Time, 8:46 A.M. Place, American Airlines Flight 11. Characters and Scene, Mohamed Atta and his companions as they ram the hijacked plane into one of the Twin Towers, New York. I’ve sometimes wondered what was the last thing those terrorists saw before their plane hit the building, and I think it must have been fear, fear in the eyes of their victims. For them, it was an apparent victory. They could never have imagined how the hate—the misplaced, twisted love—they lived for could generate anything but fear. Instead, the citizens of New York and the entire world witnessed, in between the pandemonium and chaos of the moment, genuine blossoms of love.

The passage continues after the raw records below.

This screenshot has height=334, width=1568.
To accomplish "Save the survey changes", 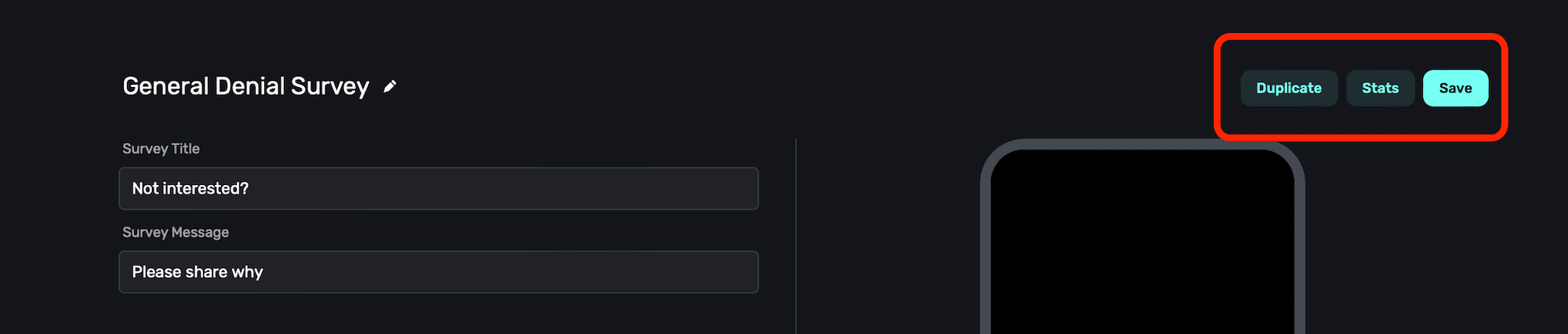I will [1455, 89].
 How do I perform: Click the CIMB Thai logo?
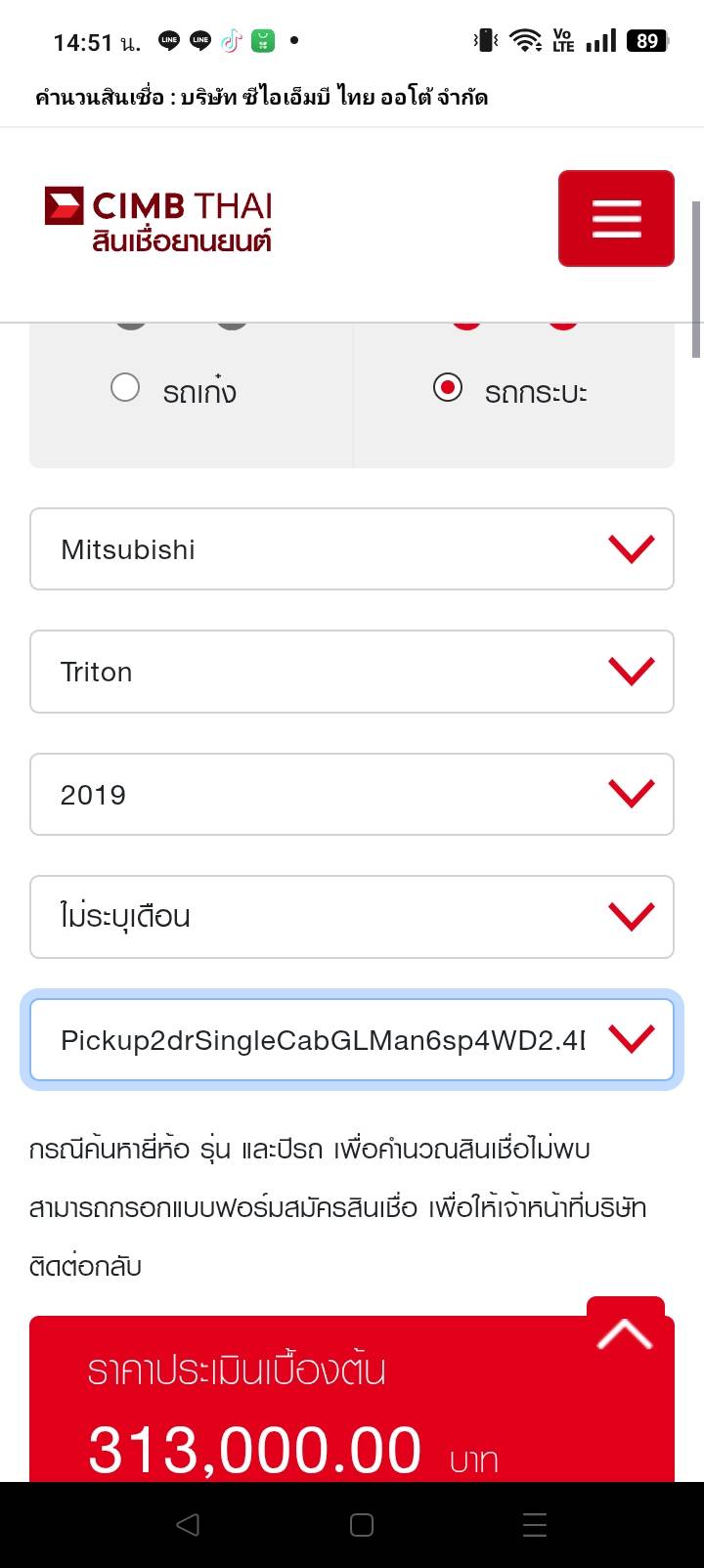pyautogui.click(x=158, y=219)
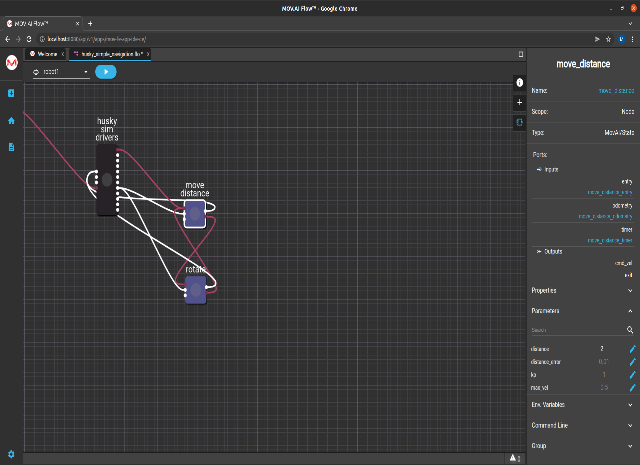Open the home icon in left sidebar

coord(11,120)
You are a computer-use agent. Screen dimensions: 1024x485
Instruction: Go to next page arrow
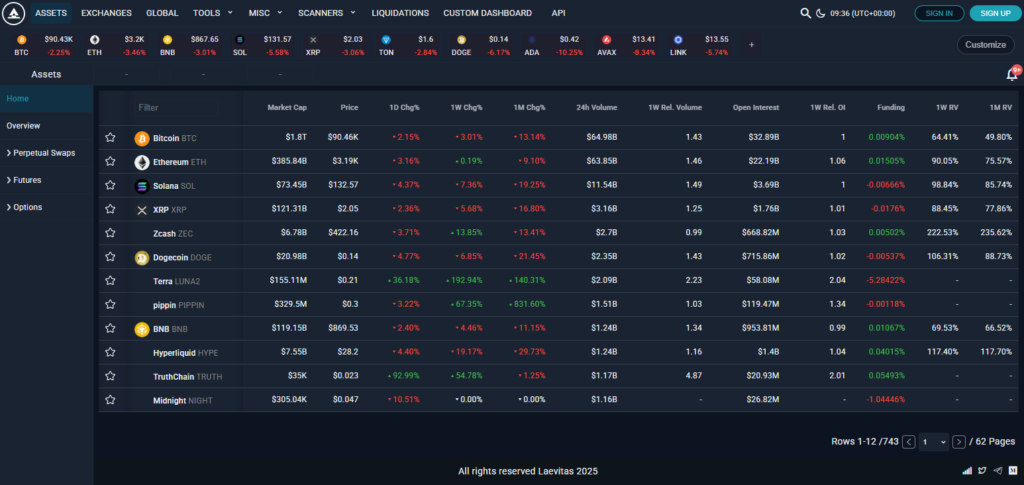pos(959,442)
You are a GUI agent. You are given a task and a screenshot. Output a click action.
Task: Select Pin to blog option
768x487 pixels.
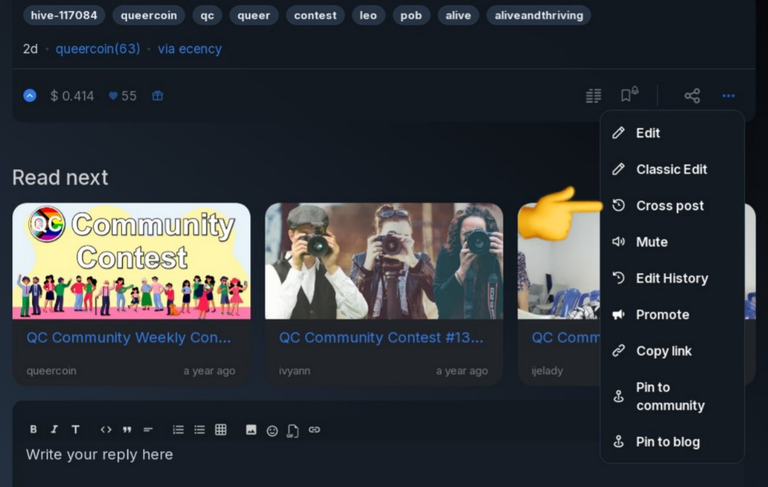click(x=667, y=442)
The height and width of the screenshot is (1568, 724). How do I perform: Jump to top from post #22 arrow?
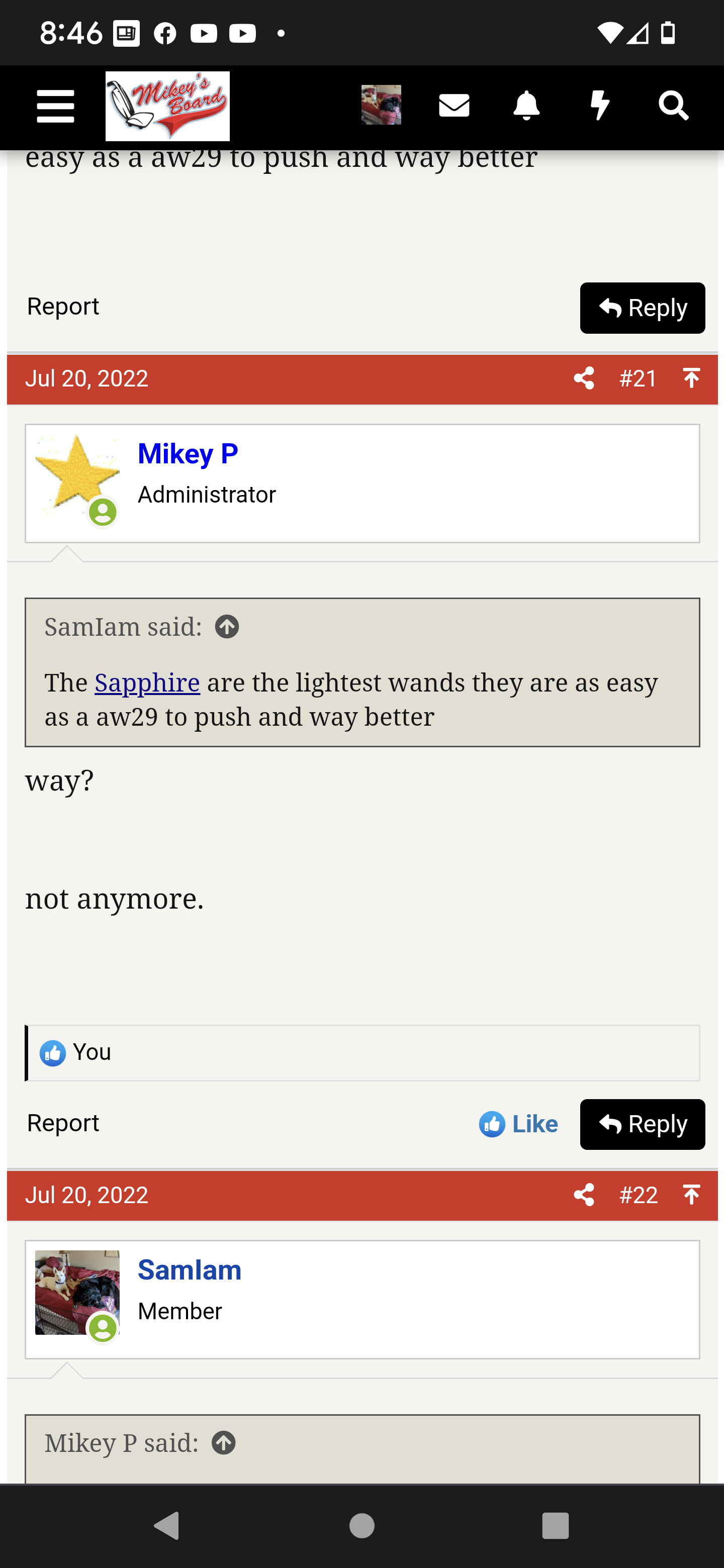691,1195
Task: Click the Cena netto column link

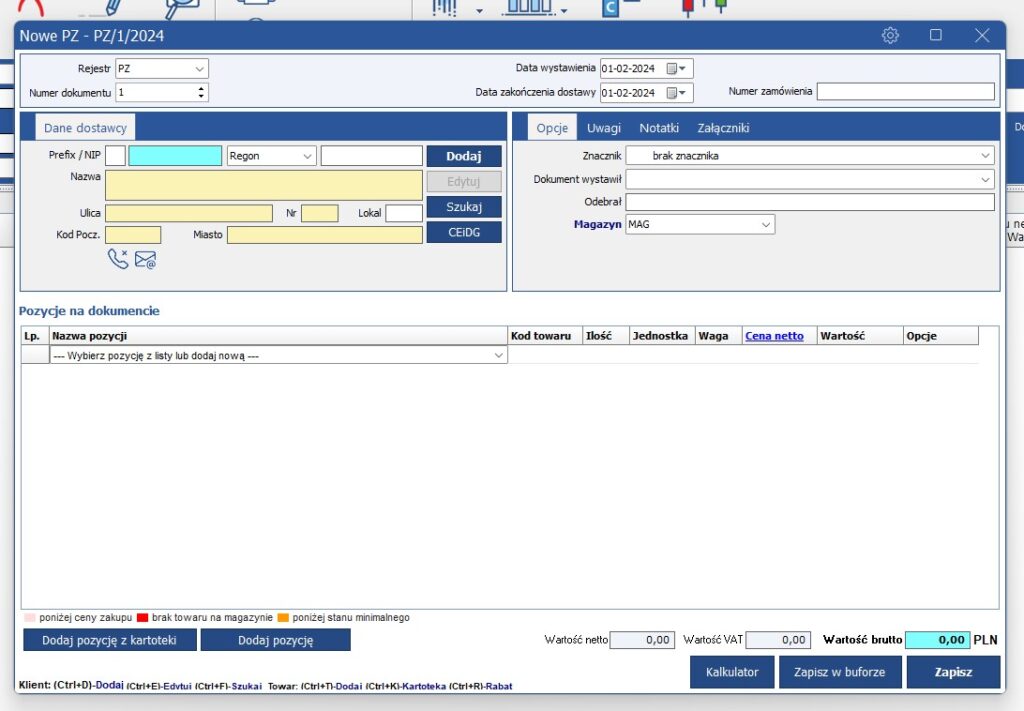Action: (x=774, y=336)
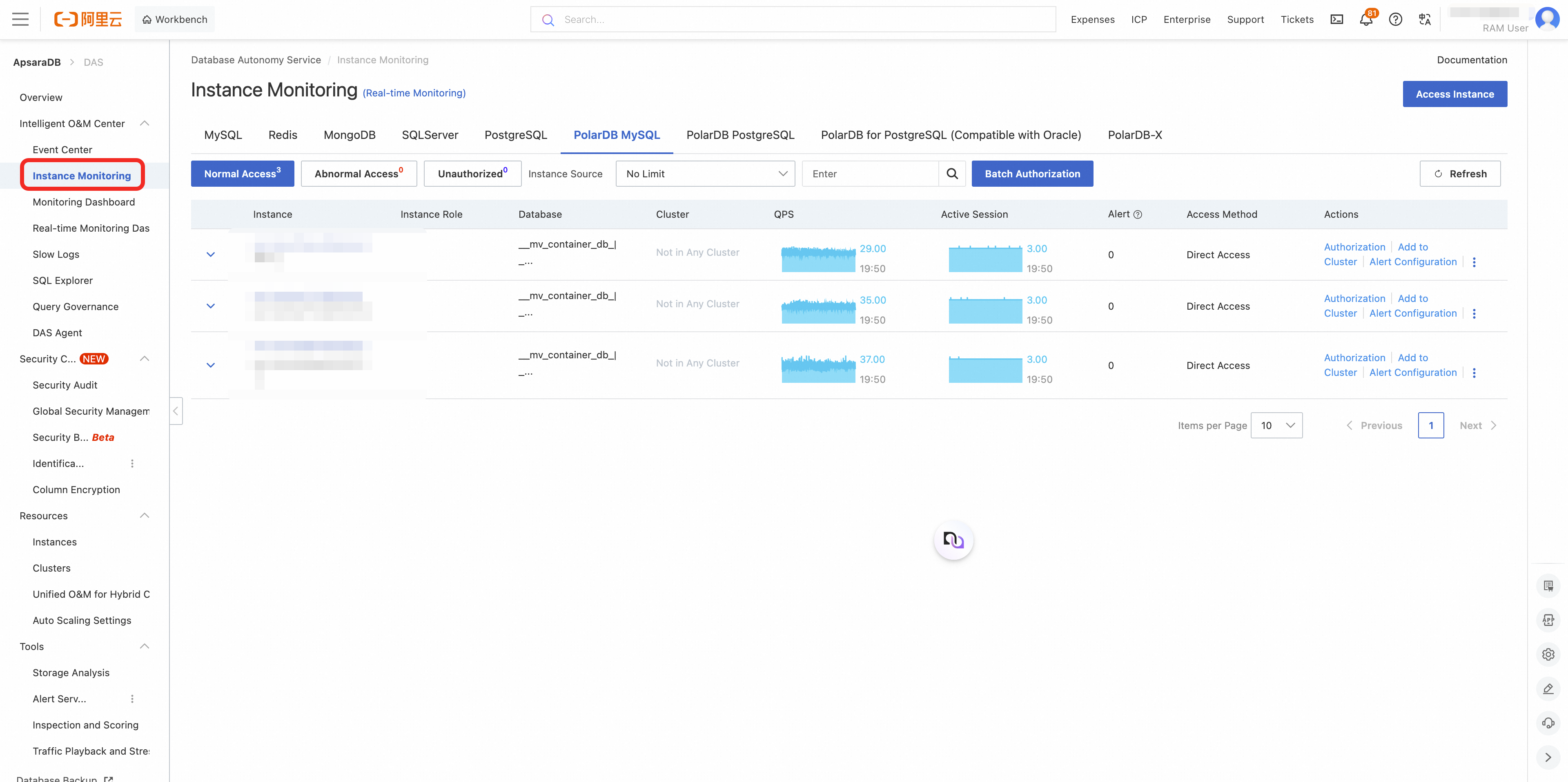Select the Unauthorized filter
This screenshot has width=1568, height=782.
(472, 174)
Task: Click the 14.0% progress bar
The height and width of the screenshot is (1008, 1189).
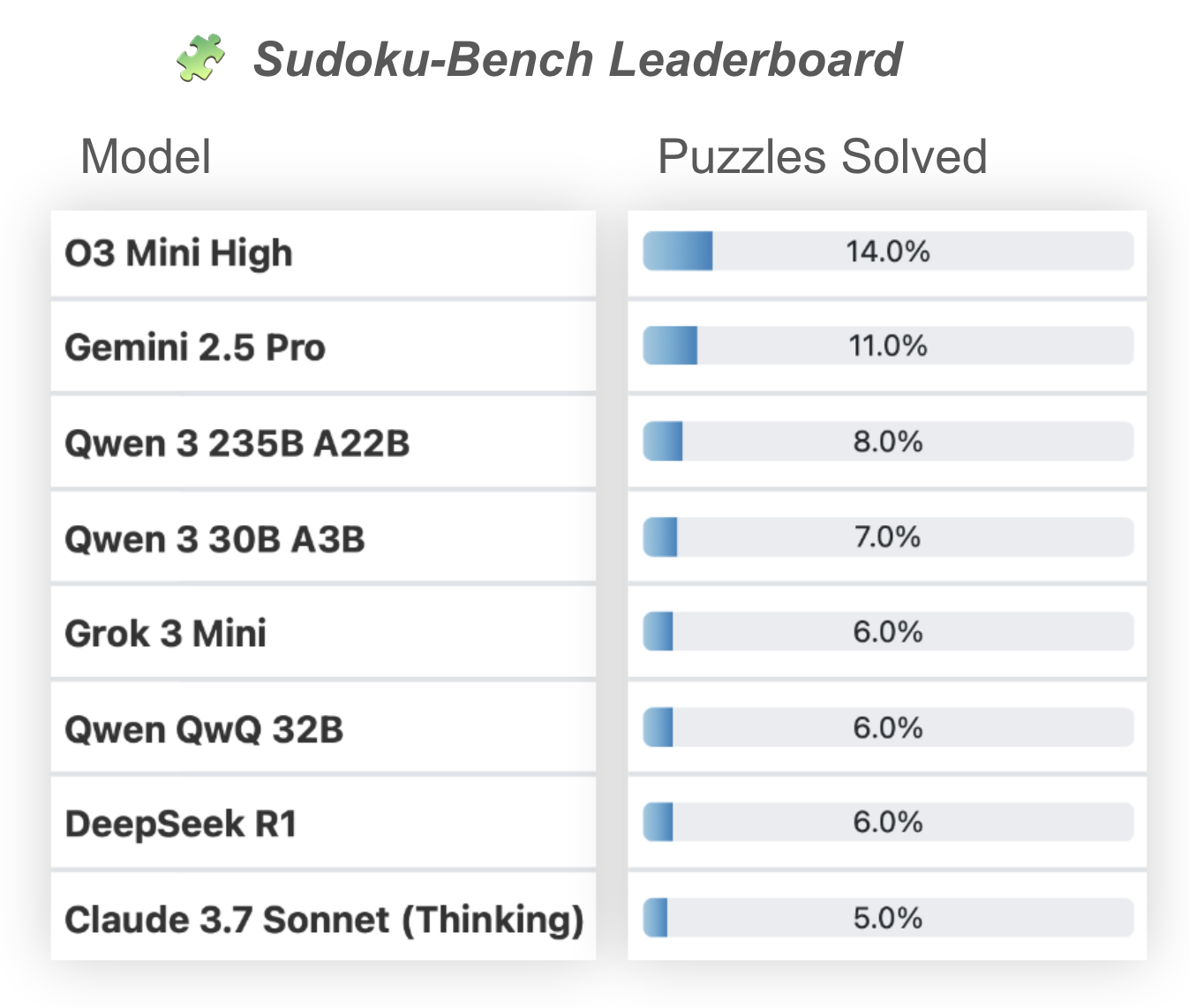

The firemen who gave their lives. The rescue workers who poured into the city. And many others. Because of them, terrorism did not have the last word.
Each day, it seems, we hear of new acts of violence and terrorism. The perpetrators intend to destroy human lives—and to that extent, they often succeed. They also intend to spread suspicion, hate, and fear in those who remain behind: to make man his own worst enemy, to dash the very foundation of society, to destroy the bonds of trust. These are the bonds that were bent but not broken on September 11, 2001. In fact, they were strengthened. Trust is strength.
The so-called Freedom Tower, built on the ashes of the Twin Towers, is scheduled to be opened this month. 13 years after 9/11, the same lessons from that day hold true: love is stronger than hate. Love had, love has, and love will have the final word.